Third, insofar as the appropriate response to dual-use AI technology turns on difficult ethical questions, there are grounds for fruitful collaboration between ethicists and AI researchers. Much of the groundwork for this collaboration has already been laid. There have been many recent calls for AI researchers to consider the ethical facets of their work (Véliz, 2019), including specifically researchers developing AI language models (Brundage et al., 2018; Hovy & Spruit, 2016; Ovadya & Whittlestone, 2019; Solaiman et al., 2019; Whittlestone et al., 2019). In terms of dual-use issues, it is worth noting that (bio)ethicists have already elucidated many of the key issues (and possible responses to them) in relation to life sciences research (Douglas & Savulescu, 2010; Evans, 2013; Evans et al., 2015; Kuhlau et al., 2013; Miller, 2018; Resnik, 2010; Selgelid, 2013, 2016). As of yet, however, there has been little work by ethicists specifically on the dual-use potential of AI language models. This is a topic on which ethicists are well-positioned to contribute, and which could benefit from close collaboration between ethicists and the machine learning community.

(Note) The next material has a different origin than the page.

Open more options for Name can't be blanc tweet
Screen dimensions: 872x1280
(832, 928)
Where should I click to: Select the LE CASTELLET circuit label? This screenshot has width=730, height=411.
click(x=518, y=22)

10 years ago, bioethicists Thomas Douglas and Julian Savulescu argued that bioethicists needed to begin developing an “ethics of knowledge.” The impetus for their argument was a series of advances in the life sciences—specifically, in the field of synthetic biology—have beneficial applications but could also be misused in biological terrorism or warfare. Given the stakes, Douglas and Savulescu argued that it had become imperative for bioethics and the life sciences to confront ethical questions about the production, dissemination, and regulation of dangerous kinds of knowledge.

The field of artificial intelligence research today is in a similar position to the field of synthetic biology 10 years ago. We are living in a world where the line between human- and computer-generated content is becoming increasingly difficult to draw, and in which it might soon become possible to spread disinformation with greater ease, and on a greater scale, than ever before. We need to begin thinking through the dual-use implications of AI text generators and other technologies, not just in relation to release practices but at every stage of the dual-use pipeline. Fortunately, we currently have a window of opportunity in which we are aware of the dual-use risks, but the technology has not yet been turned to malicious ends (Solaiman et al., 2019). We ought to develop an ethical framework before this window closes. Moreover, any work done in this space will prove valuable for future discussions of dual use problems in AI more generally.